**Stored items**
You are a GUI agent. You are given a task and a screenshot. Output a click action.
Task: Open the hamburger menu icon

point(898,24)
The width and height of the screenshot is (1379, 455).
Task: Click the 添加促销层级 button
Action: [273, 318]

**Instructions to follow**
Could you set down every record exactly as given?

**Answer section**
You are a GUI agent. You are given a task and a screenshot. Output a click action.
Task: Open the hamburger menu icon

point(898,24)
The width and height of the screenshot is (1379, 455).
Task: Click the 添加促销层级 button
Action: [273, 318]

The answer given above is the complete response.